December 18, 2015
Ramanathan S
In Tamil Nadu, it has been a custom for several centuries to appoint only sons of Brahmin priests as archakas in temples. A practice with foundation in religion, it was given legal sanction through the Tamil Nadu Hindu Religious and Charitable Endowments Act, 1959 which recognized the Brahminical process of appointment or priests. In 1970, encouraged by Periyar who wanted to end the casteist practice, the DMK government led by Karunanidhi amended the law to ensure that the temples were not under legal obligation to appoint only priests’ heirs as archakas. Hindu religious institutions hit back hard, with 12 petitions being filed in the Supreme Court against the amendment. The outcome of these petitions, now commonly known as the case of Seshammal vs State of Tamil Nadu, was an imperfect compromise.
In his detailed account of the entire history of the issue for Caravan magazine, Manuraj Shanmugasundaram describes the 1972 verdict thus.
The Supreme Court upheld the validity of the amendment, and so declared the appointment of archakas to be a secular function. However, in the same judgement, the court also observed that if archakas were “forced on temples from denominations unauthorised by the agamas” it would “inevitably lead to the defilement of the image and the powers thus taken by the Government under the Amendment Act would lead to interference with religious freedom guaranteed under Articles 25 and 26 of the Constitution.” In other words, the court felt that any neglect of agama principles in selecting archakas would be constitutionally invalid. In one blow, it blocked the implementation of the very law it sought to uphold.
The Dravida Kazhagam-run newspaper Viduthalai summed up the judgement thus: “Surgery successful; patient dead.”
More than four decades later, the Supreme Court’s judgment on December 16, 2015, on the validity of an ordinance passed by the DMK government in 2006 abolishing the monopoly of Brahmins over archaka-ship of temples is a grim reminder of the 1972 judgment on the same issue.
In 2002, the SC ordered in Adithyan vs Travancore Devaswom Board that the appointment of archakas was a secular act and held that it would be constitutionally unacceptable, and a violation of fundamental rights, to insist that archakas come only from a particular caste. Following this in 2006, Karunanidhi-led DMK government passed an ordinance abolishing hereditary appointments, and set up institutes to train and certify those from other castes who wanted to become archakas. The ordinance was contested, and the verdict on Wednesday morning was the outcome of this case.
Delivering the verdict, Justice Ranjan Gogoi and NV Ramana arrive at the following.
1. Constitution is supreme and that “the exclusion of some and inclusion of a particular segment or denomination for appointment as Archakas would not violate Article 14 so long such inclusion/exclusion is not based on the criteria of caste, birth or any other constitutionally unacceptable parameter.”
2. The agama sastras have to be followed in the particular temples which prescribe it, and that is constitutionally protected by Article 16(5) which says, “Nothing in this article shall affect the operation of any law which provides that the incumbent of an office in connection with the affairs of any religious or denominational institution or any member of the governing body thereof shall be a person professing a particular religion or belonging to a particular denomination”.

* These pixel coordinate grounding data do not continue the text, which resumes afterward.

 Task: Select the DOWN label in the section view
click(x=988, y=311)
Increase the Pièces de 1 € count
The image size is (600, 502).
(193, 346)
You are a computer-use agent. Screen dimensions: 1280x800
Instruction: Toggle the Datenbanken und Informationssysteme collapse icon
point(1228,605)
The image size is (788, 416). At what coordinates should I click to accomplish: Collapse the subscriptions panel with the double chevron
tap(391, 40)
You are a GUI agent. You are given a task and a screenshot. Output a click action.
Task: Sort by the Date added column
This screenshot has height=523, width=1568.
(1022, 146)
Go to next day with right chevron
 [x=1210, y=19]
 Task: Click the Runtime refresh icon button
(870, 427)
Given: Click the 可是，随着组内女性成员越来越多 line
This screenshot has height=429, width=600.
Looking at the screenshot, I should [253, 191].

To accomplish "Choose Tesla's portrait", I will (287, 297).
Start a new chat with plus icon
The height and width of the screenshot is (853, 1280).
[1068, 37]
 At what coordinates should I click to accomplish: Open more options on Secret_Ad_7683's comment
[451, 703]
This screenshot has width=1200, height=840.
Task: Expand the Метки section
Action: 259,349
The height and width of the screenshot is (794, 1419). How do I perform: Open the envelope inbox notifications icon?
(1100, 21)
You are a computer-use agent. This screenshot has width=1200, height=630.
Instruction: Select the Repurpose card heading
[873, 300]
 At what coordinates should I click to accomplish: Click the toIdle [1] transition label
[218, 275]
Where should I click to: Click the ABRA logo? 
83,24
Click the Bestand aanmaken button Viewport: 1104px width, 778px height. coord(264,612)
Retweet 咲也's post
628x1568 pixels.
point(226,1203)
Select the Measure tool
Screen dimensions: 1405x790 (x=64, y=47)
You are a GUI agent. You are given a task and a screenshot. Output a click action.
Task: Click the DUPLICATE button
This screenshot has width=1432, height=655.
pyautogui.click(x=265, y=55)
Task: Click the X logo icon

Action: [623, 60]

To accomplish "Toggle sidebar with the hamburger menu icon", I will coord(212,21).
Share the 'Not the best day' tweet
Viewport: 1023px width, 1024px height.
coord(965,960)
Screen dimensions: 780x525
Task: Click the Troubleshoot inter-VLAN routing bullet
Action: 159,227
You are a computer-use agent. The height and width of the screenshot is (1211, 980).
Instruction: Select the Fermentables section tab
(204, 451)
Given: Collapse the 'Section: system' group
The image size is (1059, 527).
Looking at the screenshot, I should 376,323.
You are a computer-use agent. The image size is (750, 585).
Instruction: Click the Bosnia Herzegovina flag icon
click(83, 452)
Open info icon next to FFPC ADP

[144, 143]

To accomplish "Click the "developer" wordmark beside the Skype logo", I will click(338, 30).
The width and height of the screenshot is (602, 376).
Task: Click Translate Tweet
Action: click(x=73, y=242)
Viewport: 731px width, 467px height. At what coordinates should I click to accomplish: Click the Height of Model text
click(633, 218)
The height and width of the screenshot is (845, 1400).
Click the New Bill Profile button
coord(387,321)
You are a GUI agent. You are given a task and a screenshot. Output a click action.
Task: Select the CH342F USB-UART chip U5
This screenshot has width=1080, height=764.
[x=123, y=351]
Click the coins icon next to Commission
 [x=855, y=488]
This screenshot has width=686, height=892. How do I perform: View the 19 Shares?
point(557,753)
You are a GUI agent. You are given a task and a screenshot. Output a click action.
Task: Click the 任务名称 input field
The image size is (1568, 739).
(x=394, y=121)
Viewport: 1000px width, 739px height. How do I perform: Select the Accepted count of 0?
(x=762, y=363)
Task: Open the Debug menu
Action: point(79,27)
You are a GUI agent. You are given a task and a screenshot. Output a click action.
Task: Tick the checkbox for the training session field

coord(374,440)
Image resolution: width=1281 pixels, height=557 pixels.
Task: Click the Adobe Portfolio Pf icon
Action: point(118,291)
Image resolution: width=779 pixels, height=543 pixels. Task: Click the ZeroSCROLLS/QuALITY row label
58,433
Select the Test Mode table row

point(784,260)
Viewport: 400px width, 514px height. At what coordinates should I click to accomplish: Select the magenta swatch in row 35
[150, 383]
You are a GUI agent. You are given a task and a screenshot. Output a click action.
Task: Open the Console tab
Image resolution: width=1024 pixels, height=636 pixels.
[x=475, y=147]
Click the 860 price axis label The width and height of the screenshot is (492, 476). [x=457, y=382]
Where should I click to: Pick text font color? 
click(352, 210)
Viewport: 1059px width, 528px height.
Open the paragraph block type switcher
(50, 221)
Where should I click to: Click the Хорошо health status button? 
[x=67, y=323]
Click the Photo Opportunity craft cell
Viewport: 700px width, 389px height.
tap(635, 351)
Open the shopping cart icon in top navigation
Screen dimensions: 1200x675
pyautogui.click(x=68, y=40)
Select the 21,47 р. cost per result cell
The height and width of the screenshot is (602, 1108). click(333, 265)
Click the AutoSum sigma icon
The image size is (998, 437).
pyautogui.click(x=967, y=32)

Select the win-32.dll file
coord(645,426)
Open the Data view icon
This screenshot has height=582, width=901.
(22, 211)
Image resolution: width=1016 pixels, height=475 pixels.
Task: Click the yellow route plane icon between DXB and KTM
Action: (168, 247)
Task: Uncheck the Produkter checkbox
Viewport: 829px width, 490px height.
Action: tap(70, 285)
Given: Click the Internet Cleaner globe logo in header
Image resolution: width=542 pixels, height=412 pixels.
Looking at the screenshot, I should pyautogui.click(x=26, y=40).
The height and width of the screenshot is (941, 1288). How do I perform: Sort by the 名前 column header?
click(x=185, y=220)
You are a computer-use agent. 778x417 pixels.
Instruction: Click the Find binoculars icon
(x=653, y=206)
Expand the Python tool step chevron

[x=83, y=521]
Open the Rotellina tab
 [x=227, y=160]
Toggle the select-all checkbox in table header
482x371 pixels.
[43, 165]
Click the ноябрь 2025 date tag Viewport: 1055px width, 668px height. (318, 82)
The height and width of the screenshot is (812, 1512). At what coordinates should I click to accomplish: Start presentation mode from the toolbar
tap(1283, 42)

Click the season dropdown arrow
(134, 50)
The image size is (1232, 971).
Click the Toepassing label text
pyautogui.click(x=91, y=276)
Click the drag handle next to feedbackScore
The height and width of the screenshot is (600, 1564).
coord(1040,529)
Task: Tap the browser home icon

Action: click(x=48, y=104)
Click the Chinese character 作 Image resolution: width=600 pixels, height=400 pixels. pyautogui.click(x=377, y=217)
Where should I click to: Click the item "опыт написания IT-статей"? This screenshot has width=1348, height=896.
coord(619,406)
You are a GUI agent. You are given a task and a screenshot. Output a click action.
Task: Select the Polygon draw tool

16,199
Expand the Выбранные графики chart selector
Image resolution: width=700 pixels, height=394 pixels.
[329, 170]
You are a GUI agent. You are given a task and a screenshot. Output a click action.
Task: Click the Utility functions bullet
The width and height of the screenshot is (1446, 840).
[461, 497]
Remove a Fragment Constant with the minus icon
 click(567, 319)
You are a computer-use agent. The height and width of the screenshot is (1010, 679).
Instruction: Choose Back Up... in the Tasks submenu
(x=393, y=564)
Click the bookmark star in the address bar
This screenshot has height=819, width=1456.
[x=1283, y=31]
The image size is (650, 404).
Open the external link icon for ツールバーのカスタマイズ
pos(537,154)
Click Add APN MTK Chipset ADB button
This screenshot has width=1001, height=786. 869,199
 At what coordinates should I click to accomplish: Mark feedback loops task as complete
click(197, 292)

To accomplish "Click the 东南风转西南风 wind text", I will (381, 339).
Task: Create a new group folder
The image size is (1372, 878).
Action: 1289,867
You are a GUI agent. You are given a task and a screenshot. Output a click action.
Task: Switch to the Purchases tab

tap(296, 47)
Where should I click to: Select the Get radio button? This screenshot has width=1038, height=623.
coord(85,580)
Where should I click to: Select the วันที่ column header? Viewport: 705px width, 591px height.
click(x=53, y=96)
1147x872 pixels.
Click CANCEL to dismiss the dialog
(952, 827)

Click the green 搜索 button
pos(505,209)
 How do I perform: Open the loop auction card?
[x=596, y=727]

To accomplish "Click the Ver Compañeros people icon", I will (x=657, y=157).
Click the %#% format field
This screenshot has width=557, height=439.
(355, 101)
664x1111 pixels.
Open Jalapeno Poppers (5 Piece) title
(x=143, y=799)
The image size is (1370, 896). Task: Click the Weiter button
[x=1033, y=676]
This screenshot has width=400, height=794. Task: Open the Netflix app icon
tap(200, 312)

3. Thus the court says “it is the considered view of the court that the validity or otherwise of the impugned G.O. would depend on the facts of each case of appointment.”
You can read the entire judgment here.
In effect, the court has allowed status quo to prevail. The 2006 ordinance by the DMK government has not been taken down, but its implementation will now depend on each and every case. This has opened the door wide for far more litigations over each and every specific case.
The judgement has come under sharp criticism from those who have been seeking equality in appointment of archakas in temples.
“It is against the spirit of constitution by accepting the legitimacy of the agamas. It is a cunning judgment. They have not struck down the GO, but they have made sure it cannot be implemented. It is a shocking judgment,” says Dalit-right activist and General Secretary of VCK, D Ravikumar.
“They have given a new interpretation to article 25 that it does not have just to do with faith but also practices. Does that mean anyone can claim any discriminatory practice as freedom of religion? This is dangerous,” says Ravikumar, adding that, “They have also bypassed article 17 very easily by calling it irrelevant, which is wrong.”
In his public Facebook post on the verdict, senior journalist K Venkataramanan of The Hindu writes, “The judgment fails to note that ‘denomination’ in this context is essentially caste-based and applying it will automatically exclude all communities except Brahmins in most temples. To that extent it has failed to protect the right to equality. It fails to see that Article 16(5) is only an enabling provision to make a law prescribing a denomination for a particular appointment, and not an overarching principle that makes denomination sacrosanct. It ought to have upheld the right of the State to make a law deleting the denominational requirement for the post of priests.”
The moot point being made is that in upholding the agama sastras through Article 16(5), the Supreme Court has given a backdoor entry for caste-based practices to exist in the name of denominations. Such being the case, it remains impossible for say Dalits – who have no way of proving their ‘denominations’ – to aspire to become archakas at temples.